Le second point de départ du livre est la mise en marche, de Babylone, du cortège funèbre qui doit ramener Alexandre à « sa mère Olympias » à Tyr ; Alexandre qui s'est toujours éloigné vers l'Est dans sa soif d'espaces et de conquêtes aurait-il souhaité ce retour à la terre qui l'a enfanté ? Est-ce là le destin d'un homme que de retourner, fatalement, à son point de départ ? Pas Alexandre qui était l'enfant du monde, surtout celui qu'il n'avait pas fini de conquérir, car il y en avait toujours un.
Dans ce cortège immense suivi (entre autres) par deux cent dix pleureuses, se tient Dryptéis (fille des siècles), belle-soeur d'Alexandre, héritière sans royaume et survivante de la dynastie Achéménide détruite par Alexandre. Elle s'en remet à la voix de son mari défunt, Héphaistion qui lui a soufflé de rester toujours auprès d'Alexandre pour ne pas mourir. Dryptéis s'était retirée dans un temple, à l'abri des fureurs du monde, ne voulant plus rien posséder puisque celui qui possède est amené à tout perdre. Elle veut que son fils qu'elle a réussi à cacher, soit un homme libre, sans la tutelle menaçante d'un quelconque pouvoir. « Tout se fissure dans l'Empire. Les reines meurent dans la fange, les nouveaux-nés sont étouffés. On déchire les alliances et aiguise les fers. Est-ce à cela qu'il lui sera désormais d'assister ? ». (p.93).

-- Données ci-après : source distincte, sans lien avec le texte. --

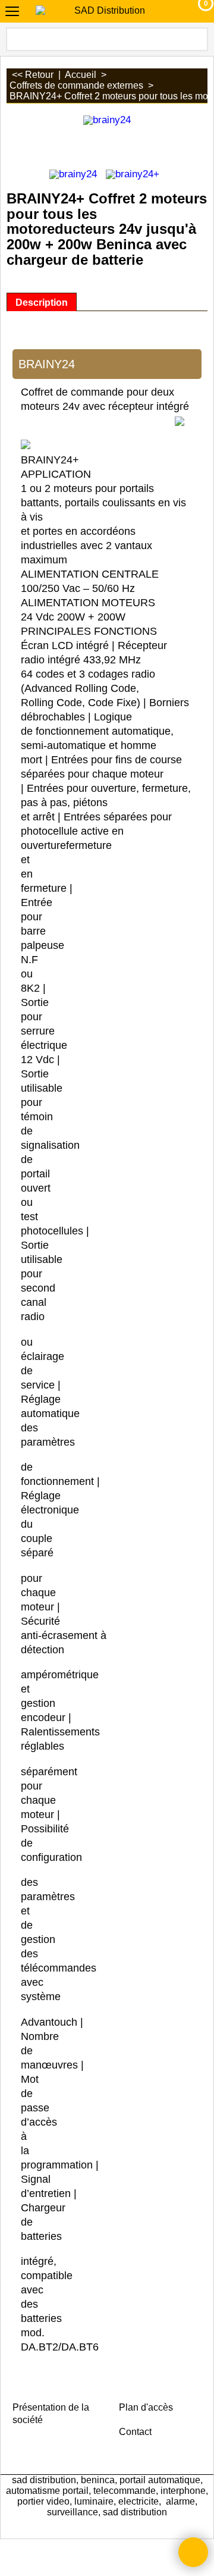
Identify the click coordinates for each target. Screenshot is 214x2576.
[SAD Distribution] (105, 10)
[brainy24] (73, 173)
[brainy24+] (132, 173)
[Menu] (12, 13)
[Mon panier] (195, 11)
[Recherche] (198, 39)
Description (41, 302)
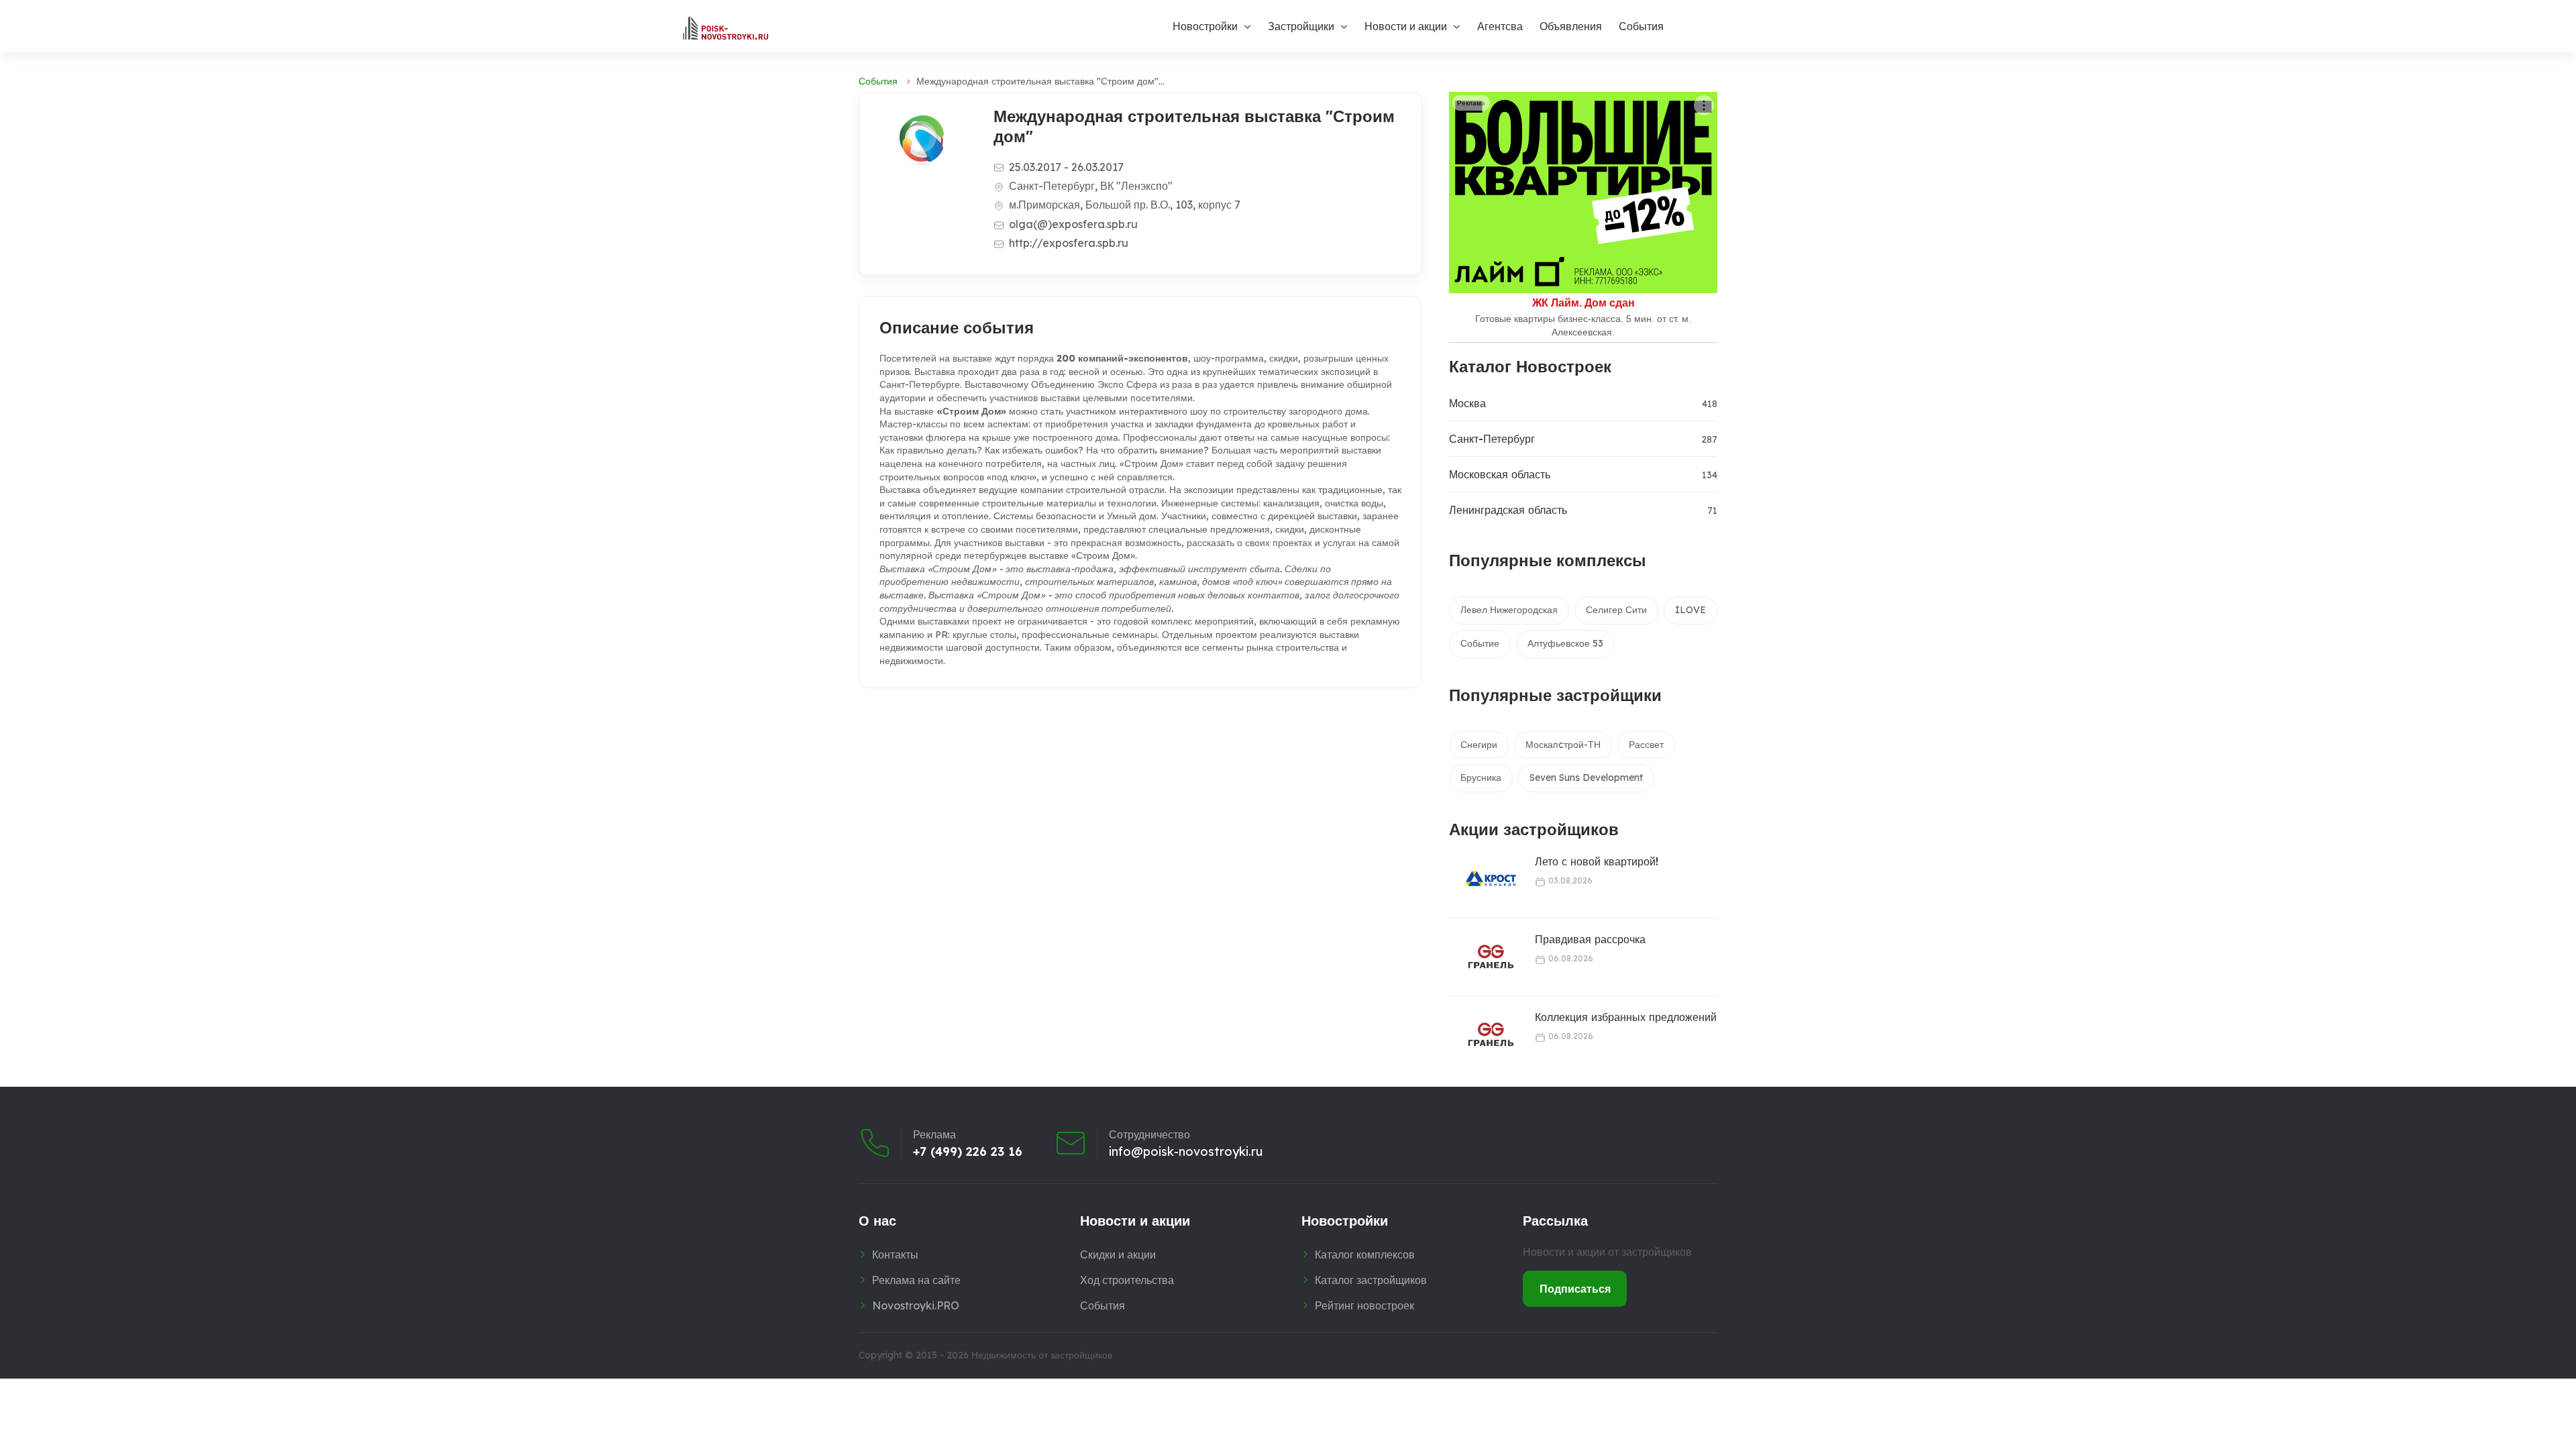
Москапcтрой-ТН (1563, 745)
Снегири (1478, 745)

Dans le même temps, le messager fidèle d'Alexandre, Ericléops, parle au vent de l'Histoire en demandant d'une voix d'outre-tombe à celui-ci de « tenir », de ne pas mourir avant d'avoir fini sa conquête qui le menait vers l'Inde. Il galope vers Alexandre mais le cortège va changer de direction. Dryptéis, au fur et à mesure, s'impose comme la gardienne des dernières volontés du défunt. Je ne vous en dis pas plus sur l'histoire qui rebondit sans cesse au fur et à mesure que se mêlent les « voix » des vivants et des morts. Une réflexion sur le pouvoir, la conquête et la défaite, la succession mais aussi, une fois que les « fracas venus de la plaine » se sont tus, une fois l'homme débarrassé de ses derniers atours, qu'il soit prince ou gueux, qui reste avec lui pour respecter au plus près ses dernières volontés ? Qui s'occupe de son âme ? Mais il y est question également, grâce à Dryptéis du rôle tenu par les femmes dans cet univers de guerriers et à une époque où la soumission était la seule possibilité de respirer, voire d'exister. « le chariot d'Alexandre roule lentement mais il est fort, porté par des centaines de voix qui le clament, le chantent et gémissent. le monde entier les regarde passer en pensant qu'en ces heures où les empires vacillent, il est une chose qui reste solide, aussi solide que la puissance des montagnes, c'est le chant des femmes endeuillées. » (p. 108)
Entre réalité et fiction, dans cette mise en scène digne de la tragédie grecque,
Laurent Gaudé nous chahute, nous bouleverse aussi car sa plume est à la mesure de cette période historique, démesurée et furieuse. Certains le lui ont reproché, l'accusant d'exercices de style « éculés » ; personnellement, j'y ai vu une richesse et un travail d'écrivain hors du commun. Dans la foulée, j'ai lu «
le soleil des Scorta » pour lequel
Laurent Gaudé a obtenu le Goncourt en 2004. Certes, j'ai préféré ce dernier, certes là aussi, la plume est solaire, excessive parfois mais si belle ! A une époque où le minimalisme littéraire est souvent porté aux nues, j'apprécie quant à moi, les styles vibrants et enflammés même s'ils ont le revers de leur médaille.